[Activity] For this exercise, restate the data below with no change at all.
######
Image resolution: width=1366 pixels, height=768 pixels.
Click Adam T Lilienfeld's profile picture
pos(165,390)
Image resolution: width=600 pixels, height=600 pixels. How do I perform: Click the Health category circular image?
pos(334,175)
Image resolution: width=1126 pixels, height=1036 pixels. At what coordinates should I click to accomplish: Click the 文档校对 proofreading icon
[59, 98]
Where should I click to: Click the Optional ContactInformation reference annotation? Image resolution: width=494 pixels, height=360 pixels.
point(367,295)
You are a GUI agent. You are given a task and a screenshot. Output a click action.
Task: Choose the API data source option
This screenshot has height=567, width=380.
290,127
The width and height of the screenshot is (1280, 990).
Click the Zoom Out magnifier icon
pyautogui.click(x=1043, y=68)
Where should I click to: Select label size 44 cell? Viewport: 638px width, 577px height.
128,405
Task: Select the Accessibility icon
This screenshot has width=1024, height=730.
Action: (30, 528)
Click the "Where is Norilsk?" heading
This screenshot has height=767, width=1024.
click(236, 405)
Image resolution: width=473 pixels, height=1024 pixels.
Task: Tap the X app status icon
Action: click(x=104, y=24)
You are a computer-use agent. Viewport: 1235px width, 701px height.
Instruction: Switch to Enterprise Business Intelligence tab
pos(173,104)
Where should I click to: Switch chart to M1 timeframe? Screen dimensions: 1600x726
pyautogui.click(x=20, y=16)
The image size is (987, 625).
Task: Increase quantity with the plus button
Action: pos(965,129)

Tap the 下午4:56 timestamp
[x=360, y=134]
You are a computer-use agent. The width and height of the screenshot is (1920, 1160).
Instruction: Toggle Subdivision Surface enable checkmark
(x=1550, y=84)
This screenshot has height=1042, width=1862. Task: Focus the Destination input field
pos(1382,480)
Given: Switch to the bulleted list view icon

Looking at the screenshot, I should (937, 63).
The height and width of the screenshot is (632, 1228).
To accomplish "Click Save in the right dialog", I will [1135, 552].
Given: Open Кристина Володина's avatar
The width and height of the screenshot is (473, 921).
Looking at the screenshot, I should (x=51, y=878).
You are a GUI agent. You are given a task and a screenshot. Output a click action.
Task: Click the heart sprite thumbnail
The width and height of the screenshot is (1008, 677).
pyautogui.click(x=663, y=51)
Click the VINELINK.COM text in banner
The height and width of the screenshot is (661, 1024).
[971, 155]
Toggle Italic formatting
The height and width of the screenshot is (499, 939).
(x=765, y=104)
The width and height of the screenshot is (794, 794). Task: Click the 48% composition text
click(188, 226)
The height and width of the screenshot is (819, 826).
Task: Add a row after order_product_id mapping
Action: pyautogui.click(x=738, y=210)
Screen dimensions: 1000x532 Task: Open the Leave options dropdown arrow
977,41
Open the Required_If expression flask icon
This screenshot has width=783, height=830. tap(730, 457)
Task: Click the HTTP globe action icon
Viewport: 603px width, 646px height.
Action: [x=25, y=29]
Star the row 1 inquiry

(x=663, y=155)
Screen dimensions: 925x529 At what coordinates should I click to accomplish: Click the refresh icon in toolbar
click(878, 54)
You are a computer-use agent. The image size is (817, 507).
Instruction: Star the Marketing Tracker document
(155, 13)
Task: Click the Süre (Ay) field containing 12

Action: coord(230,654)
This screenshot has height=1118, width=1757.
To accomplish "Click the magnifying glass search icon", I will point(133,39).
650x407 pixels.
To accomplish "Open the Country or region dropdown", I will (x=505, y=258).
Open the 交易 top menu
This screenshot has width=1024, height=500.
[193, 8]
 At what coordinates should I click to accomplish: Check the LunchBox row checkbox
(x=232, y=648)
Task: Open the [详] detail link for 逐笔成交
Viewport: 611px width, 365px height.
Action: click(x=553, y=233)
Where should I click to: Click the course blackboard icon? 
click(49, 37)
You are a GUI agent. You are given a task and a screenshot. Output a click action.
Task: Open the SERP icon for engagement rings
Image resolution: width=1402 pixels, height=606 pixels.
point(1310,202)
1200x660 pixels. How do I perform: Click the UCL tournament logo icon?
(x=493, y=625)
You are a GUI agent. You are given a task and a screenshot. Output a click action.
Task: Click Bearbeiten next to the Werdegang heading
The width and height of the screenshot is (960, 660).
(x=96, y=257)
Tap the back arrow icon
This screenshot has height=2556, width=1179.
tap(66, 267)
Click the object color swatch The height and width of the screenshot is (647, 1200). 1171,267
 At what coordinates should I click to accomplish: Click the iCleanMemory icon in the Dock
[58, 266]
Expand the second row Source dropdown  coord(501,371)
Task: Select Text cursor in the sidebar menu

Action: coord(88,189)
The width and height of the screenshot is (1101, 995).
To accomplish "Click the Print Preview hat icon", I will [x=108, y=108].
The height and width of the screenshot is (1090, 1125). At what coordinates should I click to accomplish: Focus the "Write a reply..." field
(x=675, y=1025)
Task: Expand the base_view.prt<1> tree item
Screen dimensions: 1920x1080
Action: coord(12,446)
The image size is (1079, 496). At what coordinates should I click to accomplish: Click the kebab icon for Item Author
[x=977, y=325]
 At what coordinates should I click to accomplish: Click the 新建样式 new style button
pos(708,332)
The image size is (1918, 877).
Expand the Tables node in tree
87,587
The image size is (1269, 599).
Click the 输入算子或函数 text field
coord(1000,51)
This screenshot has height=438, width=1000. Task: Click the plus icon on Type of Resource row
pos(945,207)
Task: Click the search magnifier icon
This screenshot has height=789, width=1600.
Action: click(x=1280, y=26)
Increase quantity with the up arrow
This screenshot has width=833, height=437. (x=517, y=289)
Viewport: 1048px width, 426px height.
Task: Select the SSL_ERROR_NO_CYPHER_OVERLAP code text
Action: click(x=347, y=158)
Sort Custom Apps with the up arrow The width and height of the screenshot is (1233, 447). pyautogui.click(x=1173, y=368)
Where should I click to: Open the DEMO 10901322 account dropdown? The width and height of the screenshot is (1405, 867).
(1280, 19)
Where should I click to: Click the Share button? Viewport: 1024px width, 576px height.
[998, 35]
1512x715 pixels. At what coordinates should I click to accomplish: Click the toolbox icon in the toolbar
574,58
######
[Answer space]
Image resolution: width=1366 pixels, height=768 pixels.
Click Adam T Lilienfeld's profile picture
pos(165,390)
Image resolution: width=600 pixels, height=600 pixels. How do I perform: Click the Health category circular image?
pos(334,175)
Image resolution: width=1126 pixels, height=1036 pixels. At what coordinates should I click to accomplish: Click the 文档校对 proofreading icon
[59, 98]
Where should I click to: Click the Optional ContactInformation reference annotation? Image resolution: width=494 pixels, height=360 pixels.
point(367,295)
You are a GUI agent. You are given a task and a screenshot. Output a click action.
Task: Choose the API data source option
This screenshot has height=567, width=380.
290,127
The width and height of the screenshot is (1280, 990).
Click the Zoom Out magnifier icon
pyautogui.click(x=1043, y=68)
Where should I click to: Select label size 44 cell? Viewport: 638px width, 577px height.
128,405
Task: Select the Accessibility icon
This screenshot has width=1024, height=730.
Action: (30, 528)
Click the "Where is Norilsk?" heading
This screenshot has height=767, width=1024.
click(236, 405)
Image resolution: width=473 pixels, height=1024 pixels.
Task: Tap the X app status icon
Action: click(x=104, y=24)
You are a computer-use agent. Viewport: 1235px width, 701px height.
Instruction: Switch to Enterprise Business Intelligence tab
pos(173,104)
Where should I click to: Switch chart to M1 timeframe? Screen dimensions: 1600x726
pyautogui.click(x=20, y=16)
The image size is (987, 625).
Task: Increase quantity with the plus button
Action: pos(965,129)

Tap the 下午4:56 timestamp
[x=360, y=134]
You are a computer-use agent. The width and height of the screenshot is (1920, 1160).
Instruction: Toggle Subdivision Surface enable checkmark
(x=1550, y=84)
This screenshot has height=1042, width=1862. Task: Focus the Destination input field
pos(1382,480)
Given: Switch to the bulleted list view icon

Looking at the screenshot, I should (937, 63).
The height and width of the screenshot is (632, 1228).
To accomplish "Click Save in the right dialog", I will [1135, 552].
Given: Open Кристина Володина's avatar
The width and height of the screenshot is (473, 921).
Looking at the screenshot, I should (x=51, y=878).
You are a GUI agent. You are given a task and a screenshot. Output a click action.
Task: Click the heart sprite thumbnail
The width and height of the screenshot is (1008, 677).
pyautogui.click(x=663, y=51)
Click the VINELINK.COM text in banner
The height and width of the screenshot is (661, 1024).
[971, 155]
Toggle Italic formatting
The height and width of the screenshot is (499, 939).
(x=765, y=104)
The width and height of the screenshot is (794, 794). Task: Click the 48% composition text
click(188, 226)
The height and width of the screenshot is (819, 826).
Task: Add a row after order_product_id mapping
Action: pyautogui.click(x=738, y=210)
Screen dimensions: 1000x532 Task: Open the Leave options dropdown arrow
977,41
Open the Required_If expression flask icon
This screenshot has width=783, height=830. tap(730, 457)
Task: Click the HTTP globe action icon
Viewport: 603px width, 646px height.
Action: [x=25, y=29]
Star the row 1 inquiry

(x=663, y=155)
Screen dimensions: 925x529 At what coordinates should I click to accomplish: Click the refresh icon in toolbar
click(878, 54)
You are a computer-use agent. The image size is (817, 507).
Instruction: Star the Marketing Tracker document
(155, 13)
Task: Click the Süre (Ay) field containing 12

Action: coord(230,654)
This screenshot has height=1118, width=1757.
To accomplish "Click the magnifying glass search icon", I will point(133,39).
650x407 pixels.
To accomplish "Open the Country or region dropdown", I will (x=505, y=258).
Open the 交易 top menu
This screenshot has width=1024, height=500.
[193, 8]
 At what coordinates should I click to accomplish: Check the LunchBox row checkbox
(x=232, y=648)
Task: Open the [详] detail link for 逐笔成交
Viewport: 611px width, 365px height.
Action: click(x=553, y=233)
Where should I click to: Click the course blackboard icon? 
click(49, 37)
You are a GUI agent. You are given a task and a screenshot. Output a click action.
Task: Open the SERP icon for engagement rings
Image resolution: width=1402 pixels, height=606 pixels.
point(1310,202)
1200x660 pixels. How do I perform: Click the UCL tournament logo icon?
(x=493, y=625)
You are a GUI agent. You are given a task and a screenshot. Output a click action.
Task: Click Bearbeiten next to the Werdegang heading
The width and height of the screenshot is (960, 660).
(x=96, y=257)
Tap the back arrow icon
This screenshot has height=2556, width=1179.
tap(66, 267)
Click the object color swatch The height and width of the screenshot is (647, 1200). 1171,267
 At what coordinates should I click to accomplish: Click the iCleanMemory icon in the Dock
[58, 266]
Expand the second row Source dropdown  coord(501,371)
Task: Select Text cursor in the sidebar menu

Action: coord(88,189)
The width and height of the screenshot is (1101, 995).
To accomplish "Click the Print Preview hat icon", I will [x=108, y=108].
The height and width of the screenshot is (1090, 1125). At what coordinates should I click to accomplish: Focus the "Write a reply..." field
(x=675, y=1025)
Task: Expand the base_view.prt<1> tree item
Screen dimensions: 1920x1080
Action: coord(12,446)
The image size is (1079, 496). At what coordinates should I click to accomplish: Click the kebab icon for Item Author
[x=977, y=325]
 At what coordinates should I click to accomplish: Click the 新建样式 new style button
pos(708,332)
The image size is (1918, 877).
Expand the Tables node in tree
87,587
The image size is (1269, 599).
Click the 输入算子或函数 text field
coord(1000,51)
This screenshot has height=438, width=1000. Task: Click the plus icon on Type of Resource row
pos(945,207)
Task: Click the search magnifier icon
This screenshot has height=789, width=1600.
Action: click(x=1280, y=26)
Increase quantity with the up arrow
This screenshot has width=833, height=437. (x=517, y=289)
Viewport: 1048px width, 426px height.
Task: Select the SSL_ERROR_NO_CYPHER_OVERLAP code text
Action: click(x=347, y=158)
Sort Custom Apps with the up arrow The width and height of the screenshot is (1233, 447). pyautogui.click(x=1173, y=368)
Where should I click to: Open the DEMO 10901322 account dropdown? The width and height of the screenshot is (1405, 867).
(1280, 19)
Where should I click to: Click the Share button? Viewport: 1024px width, 576px height.
[998, 35]
1512x715 pixels. At what coordinates should I click to accomplish: Click the toolbox icon in the toolbar
574,58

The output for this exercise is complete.